→ **Prompt**
Below is a listing with pictures in it; transcribe exactly the lines from the one that has "The image size is (1024, 446)." through the one that has "Task: Click the help", and omit those pictures.

→ **Source records**
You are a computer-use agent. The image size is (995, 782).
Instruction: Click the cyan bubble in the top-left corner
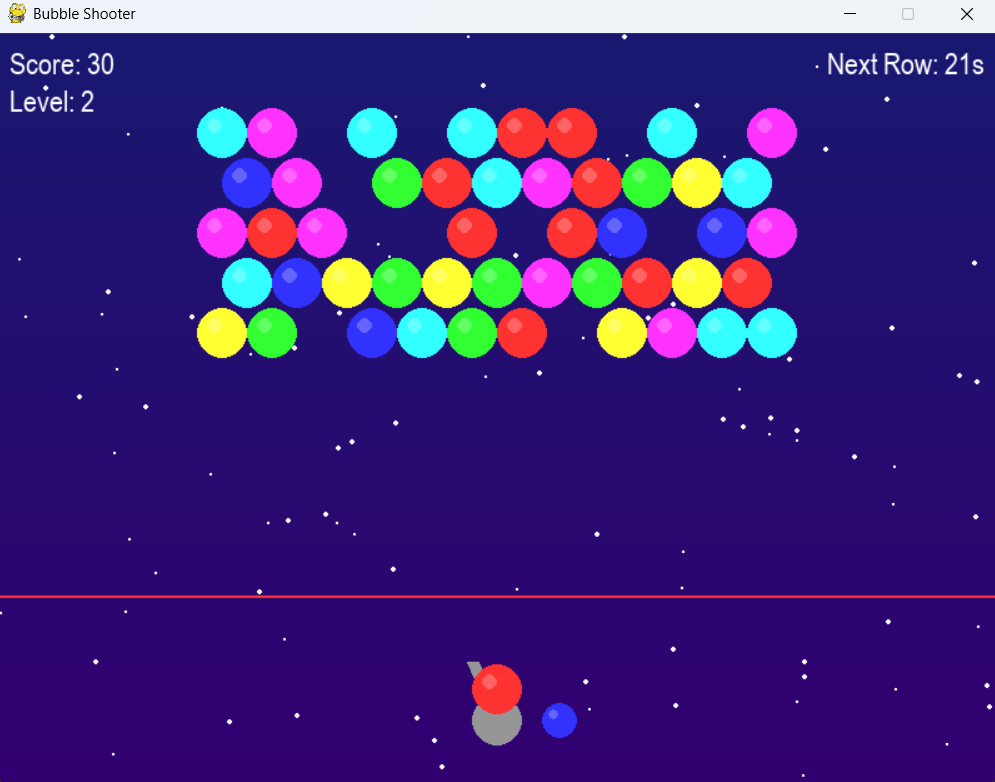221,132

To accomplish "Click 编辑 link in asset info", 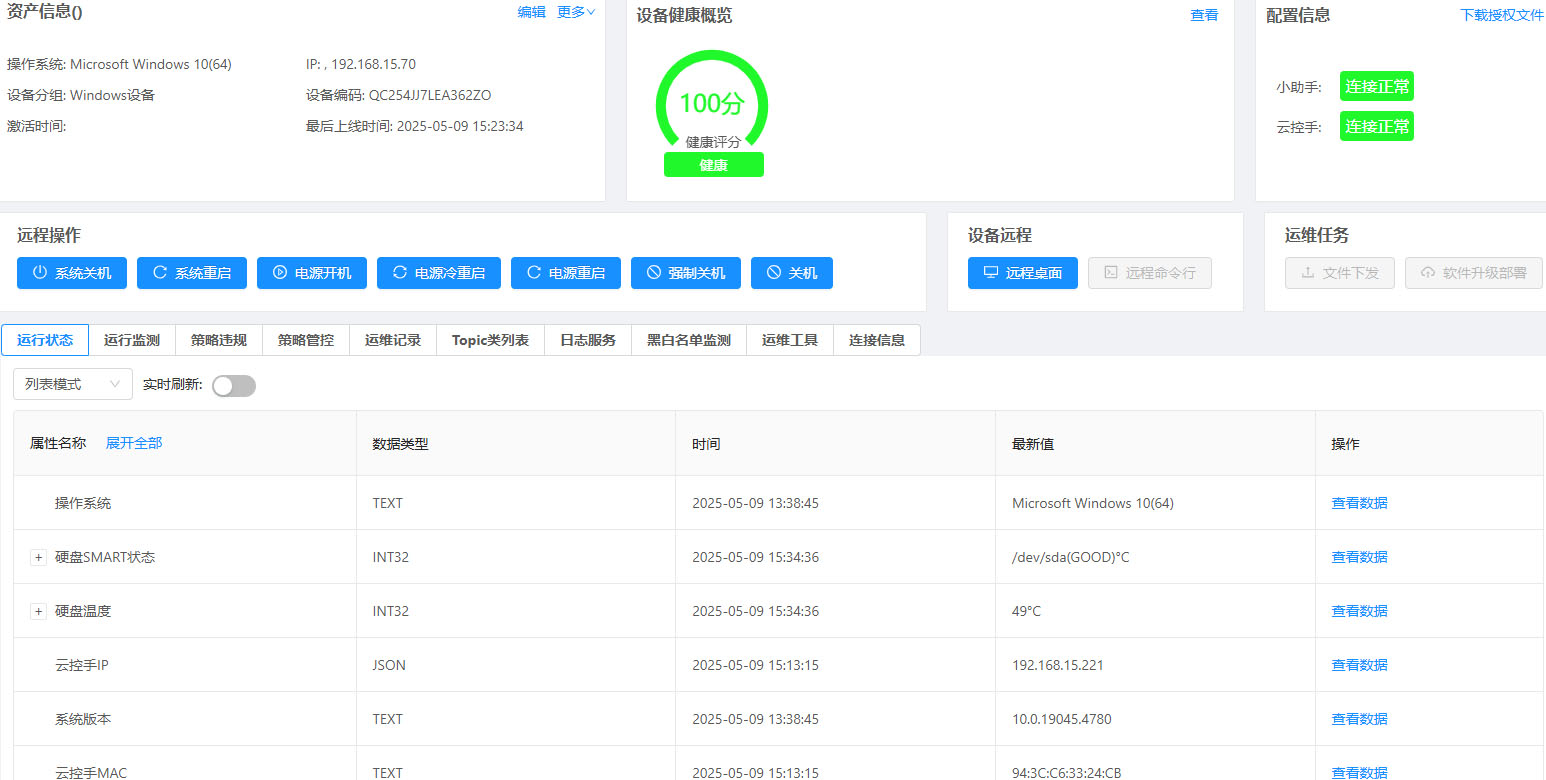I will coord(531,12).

* * *

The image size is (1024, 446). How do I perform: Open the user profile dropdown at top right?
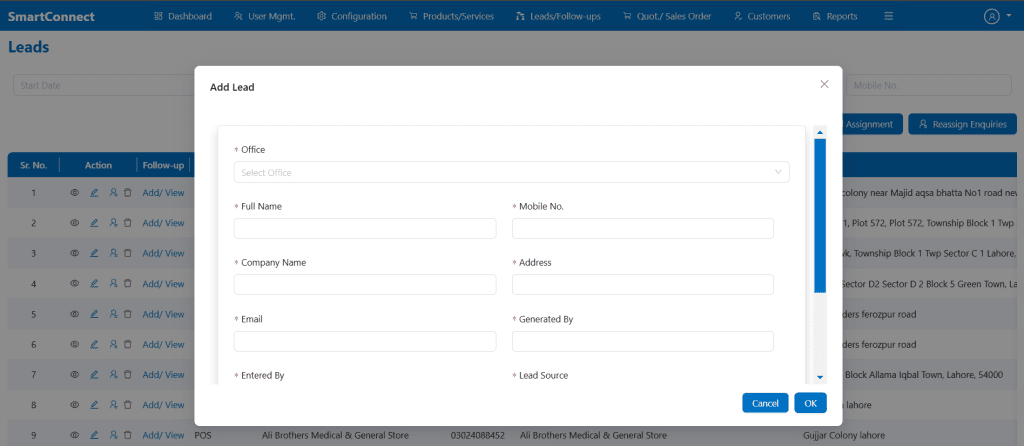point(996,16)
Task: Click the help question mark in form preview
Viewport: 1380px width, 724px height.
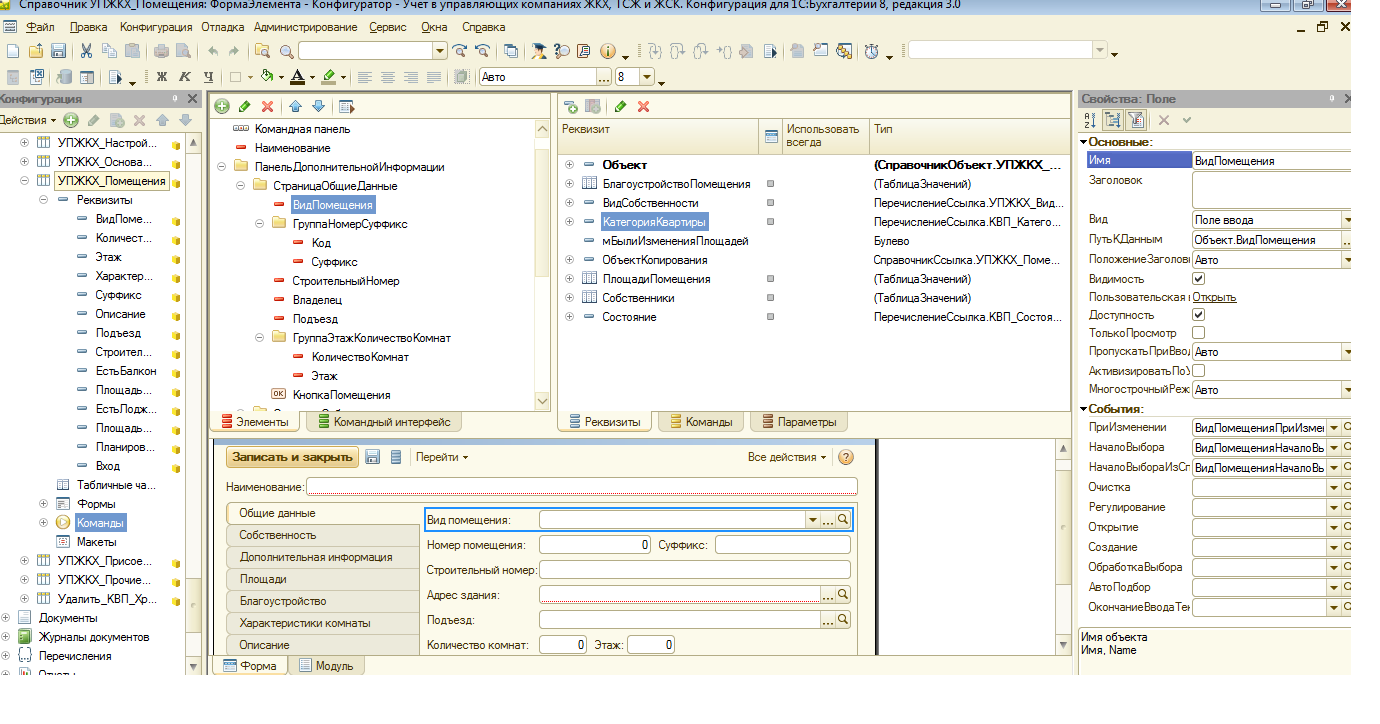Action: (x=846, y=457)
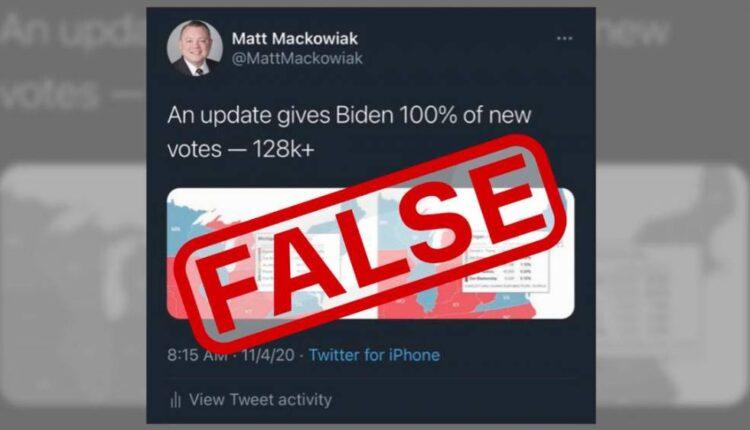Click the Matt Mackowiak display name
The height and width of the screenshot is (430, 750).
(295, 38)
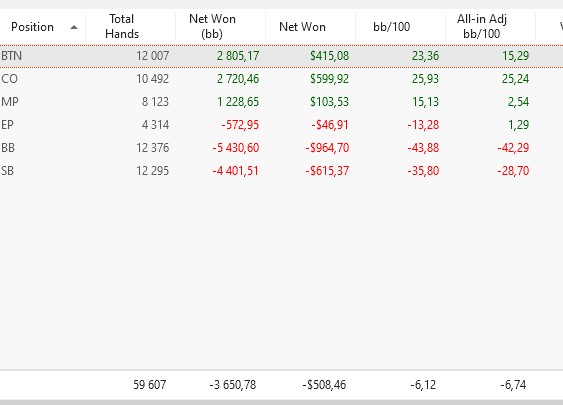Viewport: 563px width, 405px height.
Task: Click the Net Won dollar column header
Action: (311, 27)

---

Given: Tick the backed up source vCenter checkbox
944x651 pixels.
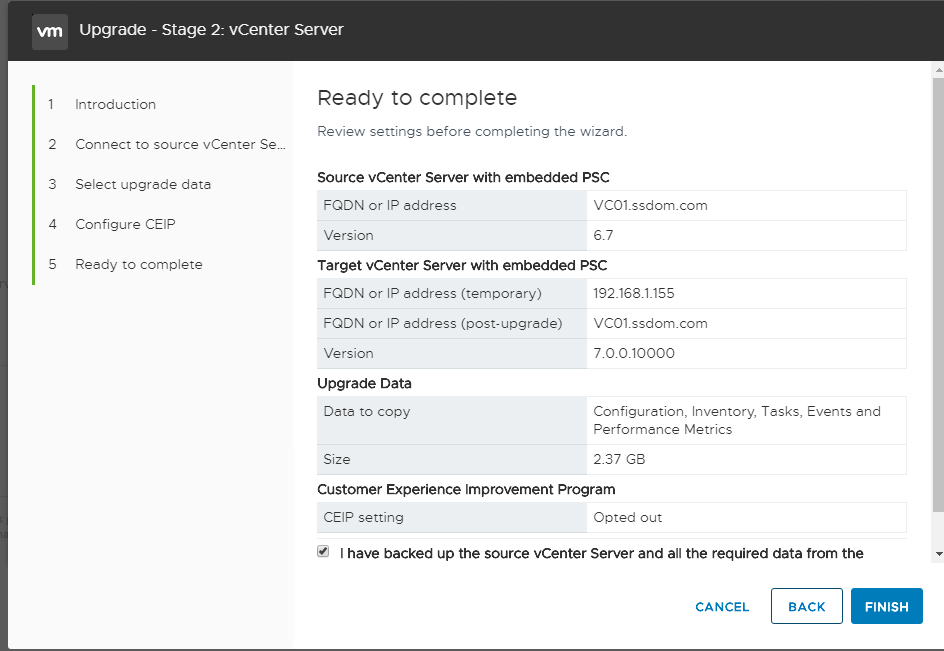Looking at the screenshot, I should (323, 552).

→ **Solution to the exercise**
The image size is (1024, 446). How do I perform: Open the user profile dropdown at top right?
point(996,16)
Task: Click the help question mark in form preview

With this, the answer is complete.